Struggling with our own particular rollercoasters and related goals. Whether we started from a fairly healthy starting point and wanted to just do BETTER, or from a point of illness/unhealth and knew our lives depended/depend on changing our familiar ways. Whether we came here as willing energetic participants in our own change, or came here as another check box in a long list of what we always felt was "the last hope".
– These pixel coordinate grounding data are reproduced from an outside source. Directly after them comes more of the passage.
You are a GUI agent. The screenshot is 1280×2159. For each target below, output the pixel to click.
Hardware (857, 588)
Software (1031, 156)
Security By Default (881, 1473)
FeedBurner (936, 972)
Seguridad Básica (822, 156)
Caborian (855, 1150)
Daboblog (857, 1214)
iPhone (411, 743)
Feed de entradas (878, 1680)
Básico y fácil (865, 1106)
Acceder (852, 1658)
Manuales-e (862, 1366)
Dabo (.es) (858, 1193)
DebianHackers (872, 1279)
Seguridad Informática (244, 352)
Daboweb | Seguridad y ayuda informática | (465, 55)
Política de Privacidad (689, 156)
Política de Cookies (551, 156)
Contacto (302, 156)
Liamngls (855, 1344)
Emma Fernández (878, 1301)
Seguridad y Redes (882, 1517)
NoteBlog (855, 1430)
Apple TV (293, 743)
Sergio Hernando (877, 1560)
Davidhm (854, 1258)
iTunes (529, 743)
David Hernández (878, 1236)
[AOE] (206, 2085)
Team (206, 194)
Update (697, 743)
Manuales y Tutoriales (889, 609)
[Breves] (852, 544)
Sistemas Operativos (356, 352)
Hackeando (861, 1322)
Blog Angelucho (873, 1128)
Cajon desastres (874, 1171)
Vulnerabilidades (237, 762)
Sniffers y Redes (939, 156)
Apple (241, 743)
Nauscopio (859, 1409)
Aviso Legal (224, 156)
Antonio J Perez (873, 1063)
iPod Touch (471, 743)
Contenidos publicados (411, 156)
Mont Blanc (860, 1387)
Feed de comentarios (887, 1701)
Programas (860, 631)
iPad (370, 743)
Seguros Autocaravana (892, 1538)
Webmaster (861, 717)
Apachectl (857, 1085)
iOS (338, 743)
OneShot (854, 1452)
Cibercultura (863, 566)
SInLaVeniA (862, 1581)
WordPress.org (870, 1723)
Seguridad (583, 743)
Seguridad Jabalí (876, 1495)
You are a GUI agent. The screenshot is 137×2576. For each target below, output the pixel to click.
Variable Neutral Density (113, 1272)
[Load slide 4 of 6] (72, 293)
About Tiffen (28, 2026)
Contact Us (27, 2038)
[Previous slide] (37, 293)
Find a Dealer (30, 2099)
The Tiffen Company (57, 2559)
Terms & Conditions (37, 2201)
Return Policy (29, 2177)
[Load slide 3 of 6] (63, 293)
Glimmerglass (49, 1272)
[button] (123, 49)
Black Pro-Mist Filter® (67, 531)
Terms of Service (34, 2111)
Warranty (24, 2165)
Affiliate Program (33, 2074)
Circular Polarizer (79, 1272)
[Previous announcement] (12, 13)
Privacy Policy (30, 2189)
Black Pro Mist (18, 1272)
Whether we had/have a wealth of resources and support in our offline lives to help us maintain and perpetuate our health goals and our road has been a fairly level paved pathway, or our journey has been akin to not only forging our own paths but digging out the bedrock to chisel through the mountain to even consider building the road, and all against a constant barrage of insults and disapproval from those around us, constantly telling us that we will and never could accomplish the personal goals we have made. And for those in that stripe, likely our own voices were often added to that negative speak, and personally the self-voice always seemed to be more persistent and more convincing (of course I can't do it and my goals are ridiculous if my SELF tells me so...).
But, I'm still here.
Despite all of that, despite myself, despite soooo many downs, and negative thought, and negative words from others. I am still learning. And that last sentence is SO significant.
I would have previously thought - I am failing - but, through four YEARS of allowing myself to learn and continually reminding myself that I have to grow and learn to be able to change and UNLEARN the things that have created the things I want to change.
I had to take a long time to deal with my own perspective BEFORE I could even consider being able to contend with weight and food habits that need (yes, still need) to change.
I have gotten myself into a better "head-space" and THAT HAD to happen before I was going to accomplish anything else in a healthy way.
I have learned to be okay with being human. I go over goals, I go under goals, I exercise more or less depending on what is happening in my life. I eat better or worse (going on a long stretch of "worse" these days...it's 0 with wind chill around -15 right now so I am certainly giving in to fatty/filling food cravings at this point - I have learned to be okay with that...just try not to go toooooo crazy with it, and above all else TRACK consumption honestly).
I do not cut out any food. I do not restrict any food absolutely. I eat what I want to eat - my goal is learning to eat reasonably.
I've gone from barely being able to walk/bike for more than 10 minutes to biking/walking for 80-120 minutes.
I'm growing comfortable with my ups/downs, and learning to not be devastated by the downs and to truly appreciate when I am on a streak of meeting and/or exceeding goals.
Learning to enjoy, appreciate, and learn from the journey itself.